__THE INPUT__.

====================

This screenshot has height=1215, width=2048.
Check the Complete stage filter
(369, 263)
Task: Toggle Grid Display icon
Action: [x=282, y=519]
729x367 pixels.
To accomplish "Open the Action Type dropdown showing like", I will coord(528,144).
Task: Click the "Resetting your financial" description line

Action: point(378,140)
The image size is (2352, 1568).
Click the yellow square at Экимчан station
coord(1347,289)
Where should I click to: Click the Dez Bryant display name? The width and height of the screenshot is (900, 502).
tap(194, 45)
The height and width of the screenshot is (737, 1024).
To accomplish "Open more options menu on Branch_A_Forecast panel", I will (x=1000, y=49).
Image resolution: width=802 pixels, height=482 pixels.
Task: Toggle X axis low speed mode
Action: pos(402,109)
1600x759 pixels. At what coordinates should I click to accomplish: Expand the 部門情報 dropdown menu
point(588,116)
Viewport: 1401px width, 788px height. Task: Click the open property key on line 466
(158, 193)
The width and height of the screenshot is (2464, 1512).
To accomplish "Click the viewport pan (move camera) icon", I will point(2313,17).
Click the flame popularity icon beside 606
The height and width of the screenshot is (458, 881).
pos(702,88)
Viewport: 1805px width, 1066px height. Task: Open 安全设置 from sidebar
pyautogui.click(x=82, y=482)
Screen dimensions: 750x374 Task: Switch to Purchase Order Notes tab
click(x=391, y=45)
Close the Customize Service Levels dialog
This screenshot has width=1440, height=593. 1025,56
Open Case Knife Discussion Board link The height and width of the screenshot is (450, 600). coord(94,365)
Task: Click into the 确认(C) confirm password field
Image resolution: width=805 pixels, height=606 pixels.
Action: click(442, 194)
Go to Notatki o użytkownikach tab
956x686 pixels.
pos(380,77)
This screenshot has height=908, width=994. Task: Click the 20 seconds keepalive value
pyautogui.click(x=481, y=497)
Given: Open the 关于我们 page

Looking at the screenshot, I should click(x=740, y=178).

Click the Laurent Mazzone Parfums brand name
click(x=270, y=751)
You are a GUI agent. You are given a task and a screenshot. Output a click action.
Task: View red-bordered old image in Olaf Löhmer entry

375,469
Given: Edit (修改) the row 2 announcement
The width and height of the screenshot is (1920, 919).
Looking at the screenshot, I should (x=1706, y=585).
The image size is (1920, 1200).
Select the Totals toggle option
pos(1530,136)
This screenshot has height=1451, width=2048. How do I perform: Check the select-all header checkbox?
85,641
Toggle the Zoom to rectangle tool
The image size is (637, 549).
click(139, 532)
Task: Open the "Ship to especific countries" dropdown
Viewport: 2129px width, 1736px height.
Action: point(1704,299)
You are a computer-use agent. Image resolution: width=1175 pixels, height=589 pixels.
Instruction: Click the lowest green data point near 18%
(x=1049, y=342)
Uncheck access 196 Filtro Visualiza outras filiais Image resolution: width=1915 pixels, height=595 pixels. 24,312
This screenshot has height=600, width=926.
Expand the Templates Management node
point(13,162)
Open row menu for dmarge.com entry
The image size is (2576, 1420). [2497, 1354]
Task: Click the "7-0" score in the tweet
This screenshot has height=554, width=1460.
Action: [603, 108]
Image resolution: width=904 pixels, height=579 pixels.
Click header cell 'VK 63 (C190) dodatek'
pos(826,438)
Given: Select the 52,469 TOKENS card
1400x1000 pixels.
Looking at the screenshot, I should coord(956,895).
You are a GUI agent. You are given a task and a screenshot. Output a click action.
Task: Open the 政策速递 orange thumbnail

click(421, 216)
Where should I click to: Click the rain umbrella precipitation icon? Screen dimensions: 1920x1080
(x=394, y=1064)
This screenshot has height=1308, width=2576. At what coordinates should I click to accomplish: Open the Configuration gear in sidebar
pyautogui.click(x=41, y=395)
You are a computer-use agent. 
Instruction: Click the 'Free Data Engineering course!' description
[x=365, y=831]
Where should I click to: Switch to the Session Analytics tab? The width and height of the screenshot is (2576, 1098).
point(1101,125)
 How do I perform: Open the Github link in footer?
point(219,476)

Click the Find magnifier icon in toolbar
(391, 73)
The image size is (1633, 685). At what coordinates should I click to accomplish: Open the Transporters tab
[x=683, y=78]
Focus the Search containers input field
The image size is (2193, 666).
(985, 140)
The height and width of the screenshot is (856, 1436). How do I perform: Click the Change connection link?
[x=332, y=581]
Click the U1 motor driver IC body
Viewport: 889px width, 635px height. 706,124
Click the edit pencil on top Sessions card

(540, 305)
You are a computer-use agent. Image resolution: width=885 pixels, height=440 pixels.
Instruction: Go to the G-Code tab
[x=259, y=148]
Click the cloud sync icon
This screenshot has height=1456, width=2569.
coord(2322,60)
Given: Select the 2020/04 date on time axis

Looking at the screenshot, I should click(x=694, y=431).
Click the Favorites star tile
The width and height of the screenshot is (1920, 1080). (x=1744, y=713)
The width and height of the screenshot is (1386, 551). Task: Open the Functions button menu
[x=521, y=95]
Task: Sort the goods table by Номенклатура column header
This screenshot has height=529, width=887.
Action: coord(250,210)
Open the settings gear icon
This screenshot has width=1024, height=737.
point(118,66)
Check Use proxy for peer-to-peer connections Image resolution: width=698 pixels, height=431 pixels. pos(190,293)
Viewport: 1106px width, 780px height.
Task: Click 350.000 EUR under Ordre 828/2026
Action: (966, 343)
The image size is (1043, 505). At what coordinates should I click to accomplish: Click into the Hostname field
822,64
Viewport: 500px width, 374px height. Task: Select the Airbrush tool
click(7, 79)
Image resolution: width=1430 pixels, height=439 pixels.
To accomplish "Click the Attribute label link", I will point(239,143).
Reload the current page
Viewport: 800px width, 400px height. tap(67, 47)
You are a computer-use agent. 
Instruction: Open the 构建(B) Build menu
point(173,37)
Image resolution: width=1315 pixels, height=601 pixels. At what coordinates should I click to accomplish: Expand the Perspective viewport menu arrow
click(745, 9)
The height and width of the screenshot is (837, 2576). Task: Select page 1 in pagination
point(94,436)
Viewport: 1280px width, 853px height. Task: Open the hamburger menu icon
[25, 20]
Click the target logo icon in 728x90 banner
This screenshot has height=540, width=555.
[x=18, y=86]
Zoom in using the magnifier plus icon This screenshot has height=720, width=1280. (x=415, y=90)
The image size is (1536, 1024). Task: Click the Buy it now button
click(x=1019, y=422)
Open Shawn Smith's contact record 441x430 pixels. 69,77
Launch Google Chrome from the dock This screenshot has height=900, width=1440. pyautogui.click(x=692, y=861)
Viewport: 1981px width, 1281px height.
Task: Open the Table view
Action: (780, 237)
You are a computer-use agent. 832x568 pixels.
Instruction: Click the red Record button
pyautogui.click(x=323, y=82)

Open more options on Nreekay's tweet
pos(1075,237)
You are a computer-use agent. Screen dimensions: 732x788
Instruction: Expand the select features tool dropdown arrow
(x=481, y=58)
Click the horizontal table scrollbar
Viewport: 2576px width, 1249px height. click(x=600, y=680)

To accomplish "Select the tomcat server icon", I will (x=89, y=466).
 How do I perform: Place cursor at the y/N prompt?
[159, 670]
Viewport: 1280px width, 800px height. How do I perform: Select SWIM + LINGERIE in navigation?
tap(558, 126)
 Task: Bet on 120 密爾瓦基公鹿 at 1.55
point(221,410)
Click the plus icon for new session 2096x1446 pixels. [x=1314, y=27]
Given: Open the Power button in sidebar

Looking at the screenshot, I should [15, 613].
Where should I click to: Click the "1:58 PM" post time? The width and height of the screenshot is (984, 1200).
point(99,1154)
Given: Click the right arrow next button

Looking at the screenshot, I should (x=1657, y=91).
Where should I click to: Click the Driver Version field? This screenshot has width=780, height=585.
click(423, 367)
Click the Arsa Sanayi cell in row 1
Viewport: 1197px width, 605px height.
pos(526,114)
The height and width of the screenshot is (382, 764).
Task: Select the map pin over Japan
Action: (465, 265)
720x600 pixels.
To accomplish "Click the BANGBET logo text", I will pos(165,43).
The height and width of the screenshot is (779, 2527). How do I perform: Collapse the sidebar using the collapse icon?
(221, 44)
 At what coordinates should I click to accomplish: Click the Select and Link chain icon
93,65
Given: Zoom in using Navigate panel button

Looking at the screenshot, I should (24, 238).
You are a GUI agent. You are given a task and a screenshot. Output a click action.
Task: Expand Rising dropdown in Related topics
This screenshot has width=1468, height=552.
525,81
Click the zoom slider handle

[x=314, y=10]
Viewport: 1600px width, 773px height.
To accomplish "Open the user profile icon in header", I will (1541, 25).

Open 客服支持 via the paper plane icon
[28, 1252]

====================

__STATED PROBLEM__.
Reproduce verbatim the rows that start with the line containing "The width and height of the screenshot is (1386, 551)." and end with the line containing "click(x=1019, y=422)", both of those lines included.

__ANSWER TO THE TASK__.
The width and height of the screenshot is (1386, 551). Task: Open the Functions button menu
[x=521, y=95]
Task: Sort the goods table by Номенклатура column header
This screenshot has height=529, width=887.
Action: coord(250,210)
Open the settings gear icon
This screenshot has width=1024, height=737.
point(118,66)
Check Use proxy for peer-to-peer connections Image resolution: width=698 pixels, height=431 pixels. pos(190,293)
Viewport: 1106px width, 780px height.
Task: Click 350.000 EUR under Ordre 828/2026
Action: (966, 343)
The image size is (1043, 505). At what coordinates should I click to accomplish: Click into the Hostname field
822,64
Viewport: 500px width, 374px height. Task: Select the Airbrush tool
click(7, 79)
Image resolution: width=1430 pixels, height=439 pixels.
To accomplish "Click the Attribute label link", I will point(239,143).
Reload the current page
Viewport: 800px width, 400px height. tap(67, 47)
You are a computer-use agent. 
Instruction: Open the 构建(B) Build menu
point(173,37)
Image resolution: width=1315 pixels, height=601 pixels. At what coordinates should I click to accomplish: Expand the Perspective viewport menu arrow
click(745, 9)
The height and width of the screenshot is (837, 2576). Task: Select page 1 in pagination
point(94,436)
Viewport: 1280px width, 853px height. Task: Open the hamburger menu icon
[25, 20]
Click the target logo icon in 728x90 banner
This screenshot has height=540, width=555.
[x=18, y=86]
Zoom in using the magnifier plus icon This screenshot has height=720, width=1280. (x=415, y=90)
The image size is (1536, 1024). Task: Click the Buy it now button
click(x=1019, y=422)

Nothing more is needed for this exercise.